HALOPOS.ID|PALEMBANG – Otoritas Jasa Keuangan (OJK) telah mengungkapkan kemungkinan bahwa jumlah Bank Perekonomian Rakyat (BPR) yang akan ditutup bisa mencapai 20.
Sejak awal tahun ini, setidaknya tujuh BPR telah kehilangan izin usaha mereka atas keputusan OJK.
“Diperkirakan bisa mencapai 20 (BPR) yang akan ditutup. Sebenarnya, beberapa sudah ditutup. Yang tersisa hanya proses likuidasi saja,” ungkap Dian Ediana Rae, Kepala Eksekutif Pengawas Perbankan OJK.
Saat ditemui setelah acara Outlook Perbanas di Hotel Kempinski Jakarta Pusat, pada Jumat (22/3/2024).
Meskipun begitu, ia menegaskan bahwa kinerja BPR secara keseluruhan masih baik tahun ini, dengan jumlahnya mencapai sekitar 1.500.
Namun, beberapa di antaranya harus menghadapi kebangkrutan karena kondisi internal yang tidak sehat.
Menurut Dian Ediana Rae , BPR adalah lembaga yang baik, dengan jumlah yang banyak, melebihi 1.500. Pertumbuhannya juga positif, namun ada beberapa BPR yang mengalami masalah seperti kecurangan, tata kelola yang buruk, dan sebagainya. Kita tidak boleh membiarkan masalah ini terus berlanjut.
Dian juga menyatakan komitmennya untuk memastikan bahwa BPR tidak terjerumus ke dalam jurang kebangkrutan di masa mendatang.
Menurut Dian, Langkah OJK adalah membersihkan sistem, memastikan bahwa BPR memiliki standar yang baik untuk bisa masuk ke pasar modal, dan tidak boleh ada BPR yang kualitasnya rendah.
Masa depan BPR adalah menjadi lembaga yang bersih dan profesional.
Sebelumnya, Ketua Dewan Komisioner Lembaga Penjaminan Simpanan (LPS), Purbaya Yudhi Sadewa, telah memperkirakan bahwa akan ada lagi BPR yang mengalami kebangkrutan tahun ini.
Purbaya merujuk pada tren selama 18 tahun terakhir, di mana rata-rata 7 hingga 8 BPR bangkrut tahunnya.

> [Informasi yang Diberikan]:
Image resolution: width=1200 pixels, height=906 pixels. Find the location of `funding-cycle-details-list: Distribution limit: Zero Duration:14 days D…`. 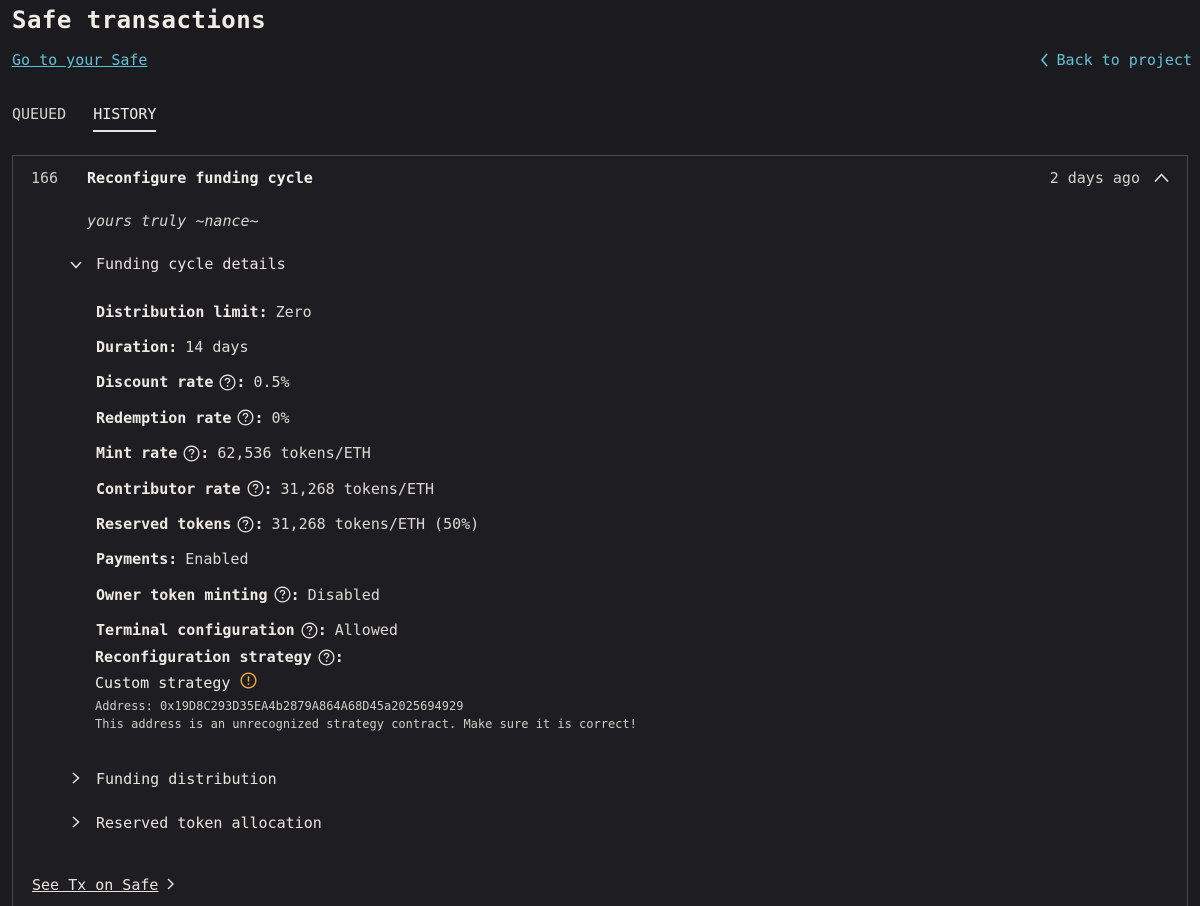

funding-cycle-details-list: Distribution limit: Zero Duration:14 days D… is located at coordinates (288, 471).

> [Tugas Anda]:
Tulis ulang bagian berita tentang penutupan BPR, mulai dari "Menurut Dian, Langkah" dan terus sampai "bersih dan profesional.", dengan mengganti "pasar modal" menjadi "pasar keuangan".

> [Hasil yang Diharapkan]:
Menurut Dian, Langkah OJK adalah membersihkan sistem, memastikan bahwa BPR memiliki standar yang baik untuk bisa masuk ke pasar keuangan, dan tidak boleh ada BPR yang kualitasnya rendah.
Masa depan BPR adalah menjadi lembaga yang bersih dan profesional.